Seelsorger hilft den Unfall-Helfern
Foto: Anja Tinter

Kaarst. Erst am Mittwoch um 19.54 Uhr ist die Feuerwehr Kaarst erneut zu einer vermissten Person am Kaarster See alarmiert worden. Glücklicherweise wurde die Person noch rechtzeitig unversehrt aufgefunden, was bedeutete: kein Einsatz für die Feuerwehr. Zwei Mal war es in den vergangenen Wochen allerdings kein Fehlalarm und die Rettungskräfte konnten nicht verhindern, dass zwei Menschen — ein vierjähriger Junge und ein 19-jähriger Mann — im See ihr Leben lassen. Wenn so etwas passiert, sind nicht nur die Angehörigen in seelischer Not, auch die Helfer selbst müssen ein solches Ereignis verkraften.

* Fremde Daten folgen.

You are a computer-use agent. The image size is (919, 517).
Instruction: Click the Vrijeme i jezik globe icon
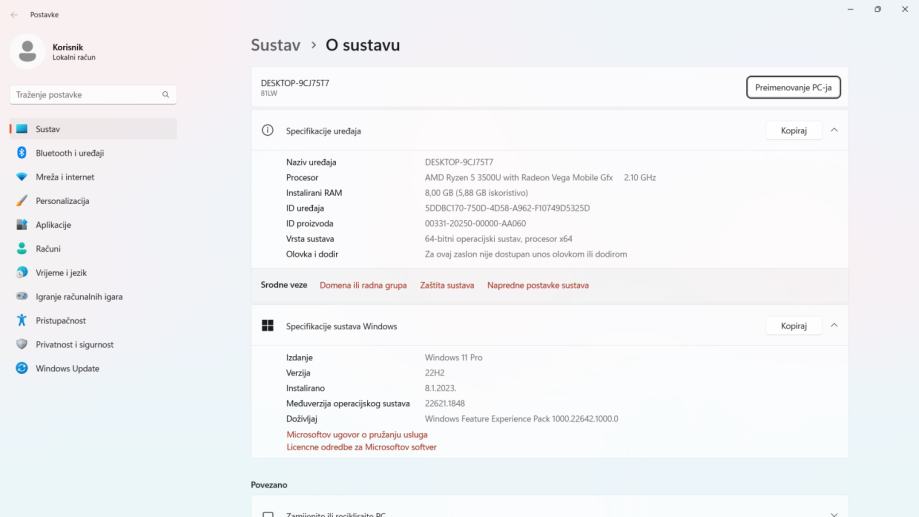(x=22, y=273)
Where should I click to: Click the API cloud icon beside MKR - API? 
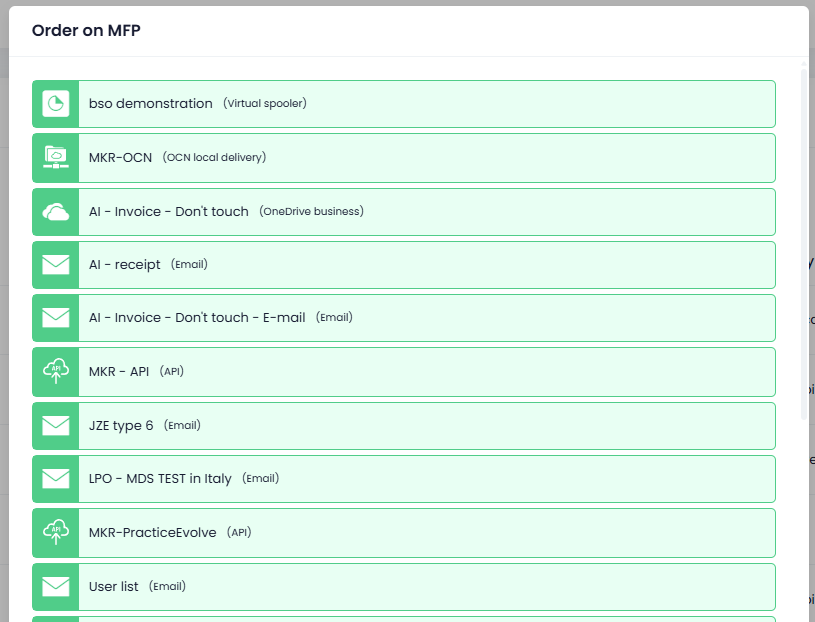click(55, 372)
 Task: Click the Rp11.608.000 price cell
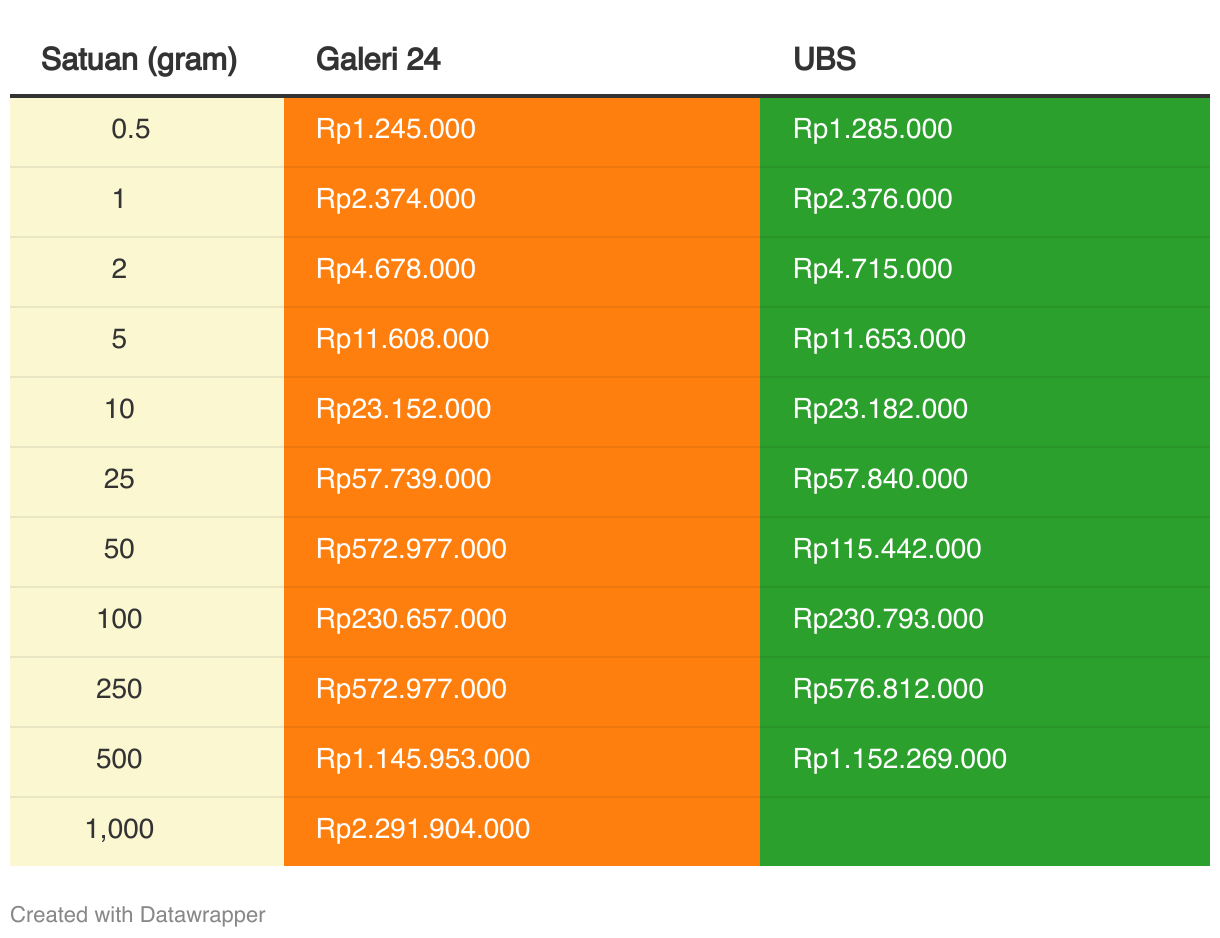tap(403, 339)
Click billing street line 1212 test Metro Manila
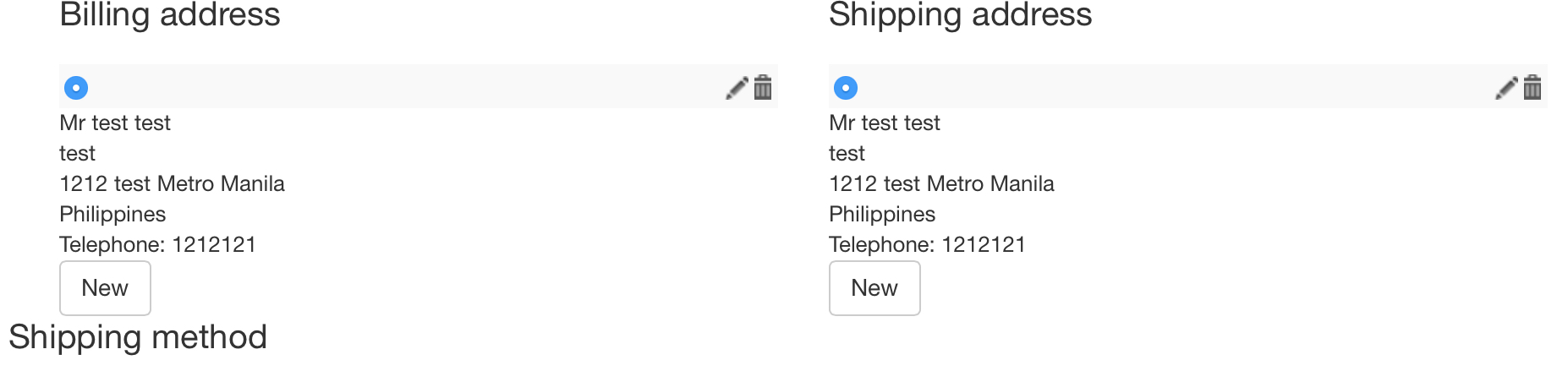The width and height of the screenshot is (1568, 382). point(172,184)
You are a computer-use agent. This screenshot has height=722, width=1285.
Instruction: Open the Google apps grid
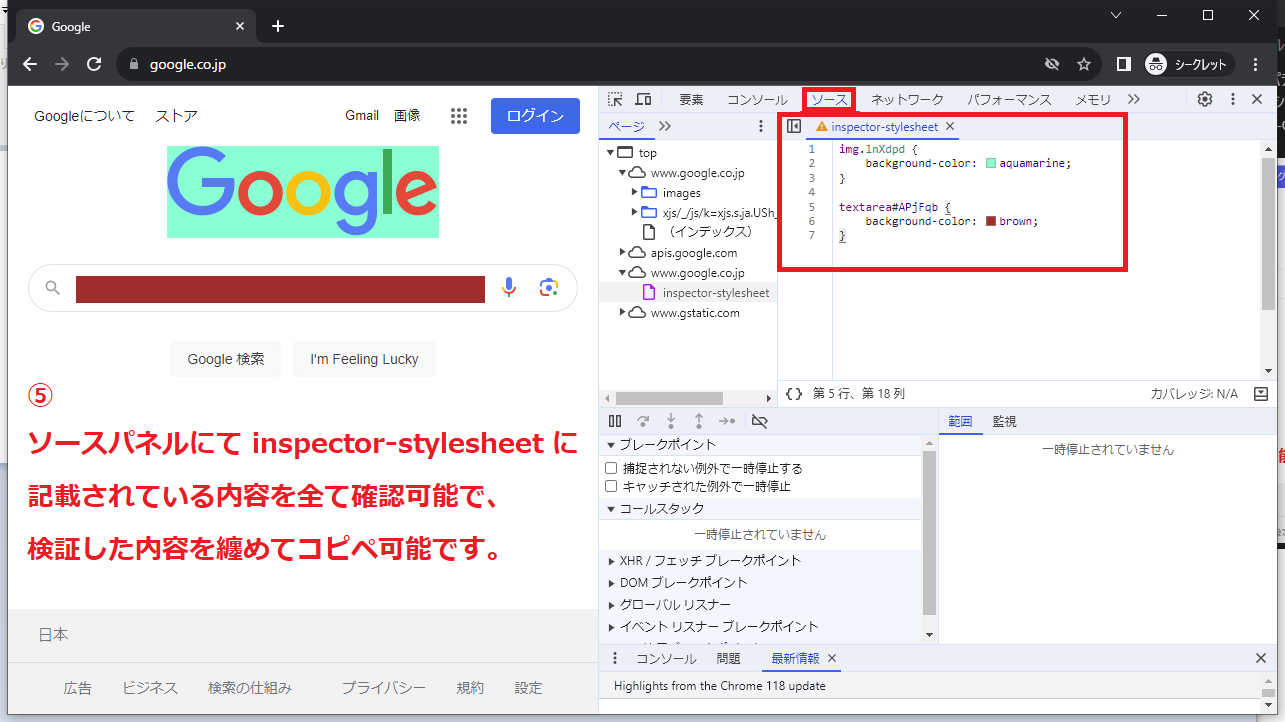459,116
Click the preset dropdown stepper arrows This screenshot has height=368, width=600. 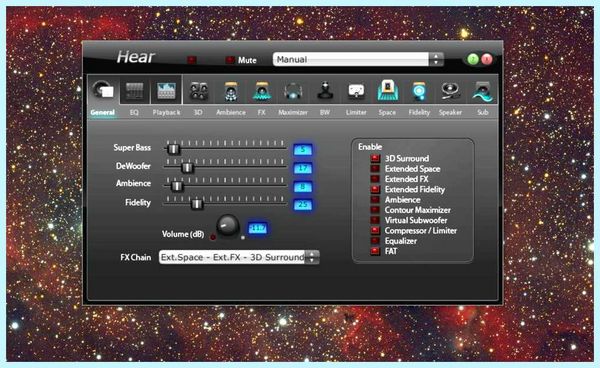pos(436,59)
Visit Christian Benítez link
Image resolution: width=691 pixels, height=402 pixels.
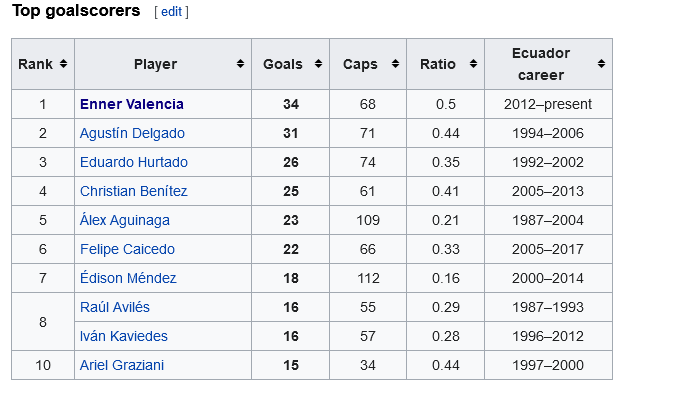click(x=134, y=191)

Einer, der ihnen dabei hilft, ist Pfarrvikar Gregor Ottersbach. Er wurde vom Erzbistum Köln mit der Seelsorge und Notfallkoordination für Feuerwehr und Rettungsdienst für den gesamten Rhein-Kreis betraut, zudem ist er Fachberater in der Seelsorge für die Feuerwehr in Kaarst. Ottersbach hat reichlich Erfahrung auf dem Gebiet, zwölf Jahre war er Militärseelsorger und in diesem Kontext auch in Afghanistan unterwegs. Er hat schon vielen Menschen in schwierigen Zeiten geholfen.

Es mache aber einen großen Unterschied, so der Geistliche, ob es sich dabei um Rettungskräfte oder „normale“ Betroffene handele, die er unterstützt.. „Einsatzkräfte brauchen jemanden, der die Situation nachvollziehen kann, deshalb muss ein Gespräch nach dem Einsatz anders laufen, als mit einer Gruppe Angehöriger.“ Eine lose Gruppe könne jederzeit entscheiden, dass die Ereignisse zu viel sind und gehen. Professionelle Helfer würden die Geschehnisse aushalten, bis sie den Einsatz abgeschlossen hätten, sagt Ottersbach.

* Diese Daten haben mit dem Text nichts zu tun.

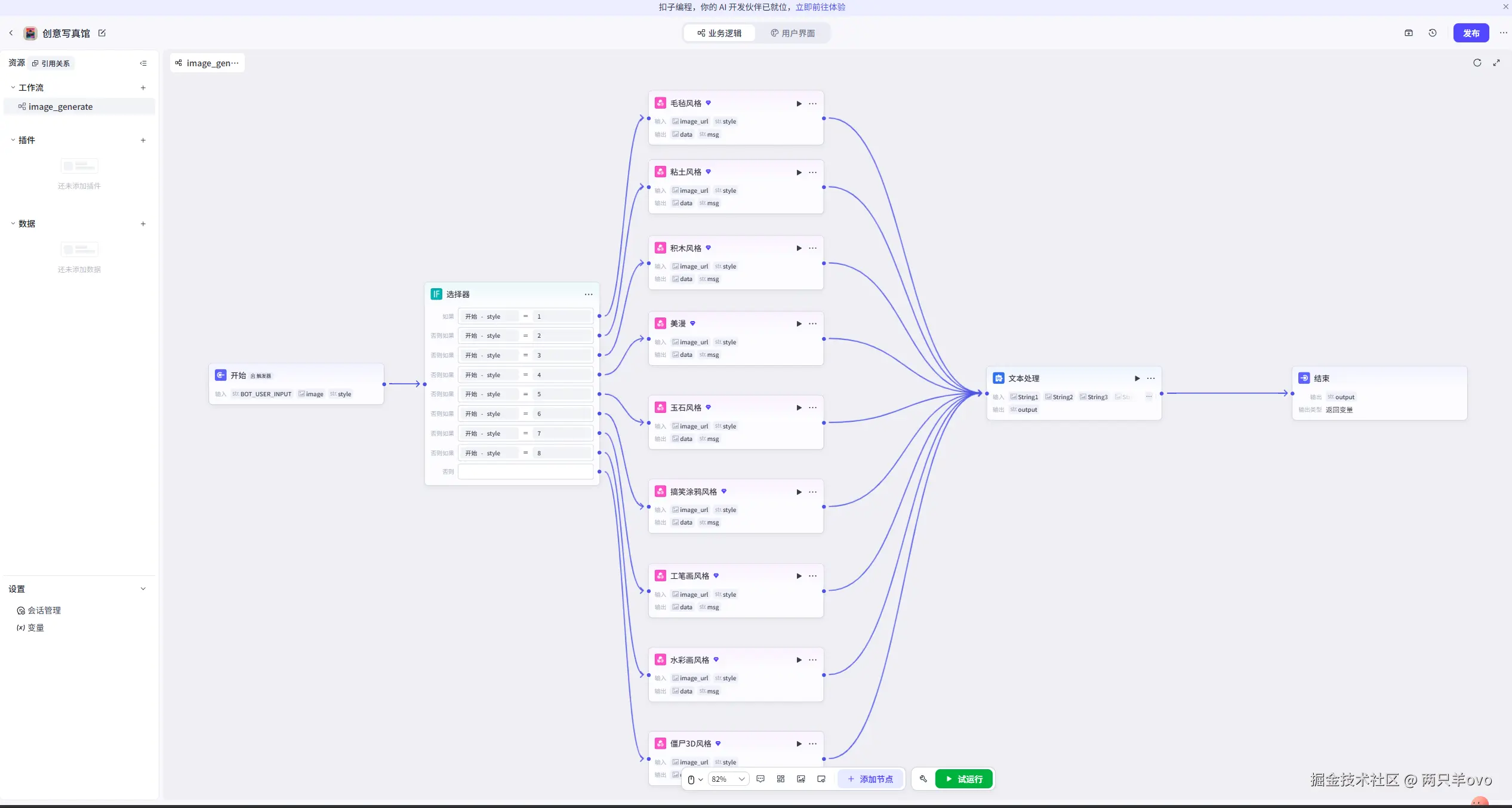Image resolution: width=1512 pixels, height=808 pixels.
Task: Add a new workflow with plus icon
Action: 143,88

Zunächst mal sei es wichtig zu verstehen, was die Helfer nach einem Einsatz empfinden. Ottersbach: „Sie sind enttäuscht, weil der Einsatz nicht so endet, wie er sollte. Man hat sich angestrengt, mit hohem Adrenalin gearbeitet und merkt dann: das klappt nicht, obwohl man die Hoffnung hatte.“ Auch Trauer gehöre dazu, genauso wie Wut, zum Teil auch Unverständnis und sie seien betroffen, sagt der Pfarrvikar. „Im Einsatz funktionieren Einsatzkräfte, sie haben gelernt, ihre Emotionen eine gewisse Weile zurückzuhalten.“ Darum sei eine Einsatznachbesprechung wichtig. „Direkt im Anschluss, nachdem man vom Ort des Geschehens weggefahren ist, setzt man sich zusammen und jeder hat die Möglichkeit, über das, was er gesehen, erlebt und gefühlt hat, zu sprechen.“

Einen Akt der Kameradschaft nennt Ottersbach das, denn es gehe darum, für jeden die Möglichkeit zu eröffnen, das ganze Bild des Einsatzes vor Auge zu haben.„Wer vorne gearbeitet hat, hat vielleicht nicht mitbekommen, was hinten passiert. So können Fragen geklärt werden und Dinge fügen sich zu einem Gesamtbild zusammen, so dass die Helfer sehen: was sie gemacht haben, war insgesamt gut und sie sind ein Teil von dieser guten Arbeit.“ Wenn man das sagen könne und keine Fragen mehr habe, könne die persönliche Verarbeitung des Einsatzes mit Körper und Seele beginnen.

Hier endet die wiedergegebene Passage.